Start by choosing either the default configuration, which provides full detail and high resolution or the configuration optimized for data volume, which differs from the default in the following ways:

  • Process & application performance: information is collected only on the 10-15 most active processes in terms of CPU, RAM, disk, and network utilization. The processes included in the data collection are determined dynamically for every collection interval. One could say uberAgent “follows” the active processes.
  • Collection interval of 120 s instead of 30 s.

See this document for instructions on how to switch between the two configurations.

Take Stock

Before modifying the configuration, find out how much data is generated per endpoint by the default settings. The easiest way to do that is to have uberAgent tell you in the Data Volume dashboard.

Reduce the Data Volume per Endpoint

Once you know the currently generated data volume, you should have an idea by how much it needs to be reduced. Start with the endpoint configuration.

Through uberAgent’s configuration you can do three things to reduce the data volume:

Reduce the Frequency

By default, uberAgent collects performance data every 30 seconds. You can cut the volume nearly in half by changing the frequency to one minute (any other value is possible, too, of course).

You can fine-tune the data collection by adding additional timers. The data collection frequency can be set per timer.

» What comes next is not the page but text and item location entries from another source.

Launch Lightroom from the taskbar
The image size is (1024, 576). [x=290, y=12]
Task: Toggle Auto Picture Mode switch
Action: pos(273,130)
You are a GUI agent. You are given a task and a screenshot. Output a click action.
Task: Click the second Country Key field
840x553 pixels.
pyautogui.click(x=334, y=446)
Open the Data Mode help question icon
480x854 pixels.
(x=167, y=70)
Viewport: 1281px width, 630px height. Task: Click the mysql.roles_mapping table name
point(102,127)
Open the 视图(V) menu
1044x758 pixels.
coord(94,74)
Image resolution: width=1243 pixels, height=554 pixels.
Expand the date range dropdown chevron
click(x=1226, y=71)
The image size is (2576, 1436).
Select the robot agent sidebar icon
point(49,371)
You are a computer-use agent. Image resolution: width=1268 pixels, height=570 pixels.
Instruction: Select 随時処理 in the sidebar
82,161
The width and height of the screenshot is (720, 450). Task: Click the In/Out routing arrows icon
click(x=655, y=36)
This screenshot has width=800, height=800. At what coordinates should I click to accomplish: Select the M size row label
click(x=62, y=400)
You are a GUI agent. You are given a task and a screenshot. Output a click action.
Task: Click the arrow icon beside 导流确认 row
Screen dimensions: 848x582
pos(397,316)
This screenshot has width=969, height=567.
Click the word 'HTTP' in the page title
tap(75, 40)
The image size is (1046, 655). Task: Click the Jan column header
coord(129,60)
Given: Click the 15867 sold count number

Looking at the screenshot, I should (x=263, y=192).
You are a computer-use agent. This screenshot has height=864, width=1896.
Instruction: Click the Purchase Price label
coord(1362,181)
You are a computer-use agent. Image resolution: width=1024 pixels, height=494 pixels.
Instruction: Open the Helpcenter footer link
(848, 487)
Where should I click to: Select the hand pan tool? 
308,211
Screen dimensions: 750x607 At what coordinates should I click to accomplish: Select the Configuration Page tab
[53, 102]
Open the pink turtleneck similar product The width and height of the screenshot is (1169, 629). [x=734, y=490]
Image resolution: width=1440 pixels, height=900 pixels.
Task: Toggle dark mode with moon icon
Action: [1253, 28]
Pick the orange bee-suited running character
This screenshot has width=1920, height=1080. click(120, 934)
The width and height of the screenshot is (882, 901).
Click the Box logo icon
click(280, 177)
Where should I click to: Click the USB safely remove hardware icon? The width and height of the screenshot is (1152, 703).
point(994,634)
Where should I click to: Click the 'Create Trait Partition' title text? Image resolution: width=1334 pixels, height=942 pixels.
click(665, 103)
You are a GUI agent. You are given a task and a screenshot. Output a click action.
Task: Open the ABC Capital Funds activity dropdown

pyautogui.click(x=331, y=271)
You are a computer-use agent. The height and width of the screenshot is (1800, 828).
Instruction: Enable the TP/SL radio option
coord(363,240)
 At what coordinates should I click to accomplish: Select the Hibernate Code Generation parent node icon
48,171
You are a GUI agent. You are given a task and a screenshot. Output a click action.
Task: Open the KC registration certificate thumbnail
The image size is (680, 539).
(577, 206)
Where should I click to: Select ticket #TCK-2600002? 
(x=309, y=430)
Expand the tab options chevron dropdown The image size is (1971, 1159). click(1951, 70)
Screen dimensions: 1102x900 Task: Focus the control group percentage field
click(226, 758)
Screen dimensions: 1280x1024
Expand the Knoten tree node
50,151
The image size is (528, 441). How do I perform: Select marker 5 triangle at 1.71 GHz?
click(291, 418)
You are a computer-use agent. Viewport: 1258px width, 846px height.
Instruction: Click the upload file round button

Move each metric to the timer with the desired frequency to optimally balance accuracy and data volume. While optimizing, focus on those metrics that generate the highest data volume (the Data Volume dashboard shows you which those are).

Remove Metrics

By default, all metrics are enabled. If you do not need the information collected by some of them, turn them off by removing them from the configuration.

Special Treatment for ProcessDetail

As you can see in the Data Volume dashboard, the ProcessDetail metric generates by far the highest data volume. Consider replacing ProcessDetailFull with ProcessDetailTop5. Once you do that, uberAgent only collects performance data for processes with the highest activity. This may lead to a dramatic reduction in data volume.

ProcessDetailTop5

By configuring ProcessDetailTop5, only the top 5 ProcessDetail metrics are collected based on each of the following criteria:

  • Process CPU usage
  • Count of process I/O read/write operations
  • Amount of process I/O read/write operations data volume
  • Process consumed RAM
  • Process generated network traffic

Process Allowlist and Denylist

Alternatively, you can filter the processes for which detailed performance data is collected. The configuration section ProcessDetailFull_Filter makes it possible to put processes on an allowlist or denylist. The allowlist takes precedence over the denylist. If you are only interested in specific processes, put them on the allowlist. On the other hand, if you want to see everything except data from certain processes, put them on the denylist.

Reduce the Number of Endpoints

If the data volume is still too high after optimizing the configuration as recommended above you need to reduce the number of endpoints that send data to Splunk. You can simply do that by stopping and disabling the uberAgent system service on select endpoints.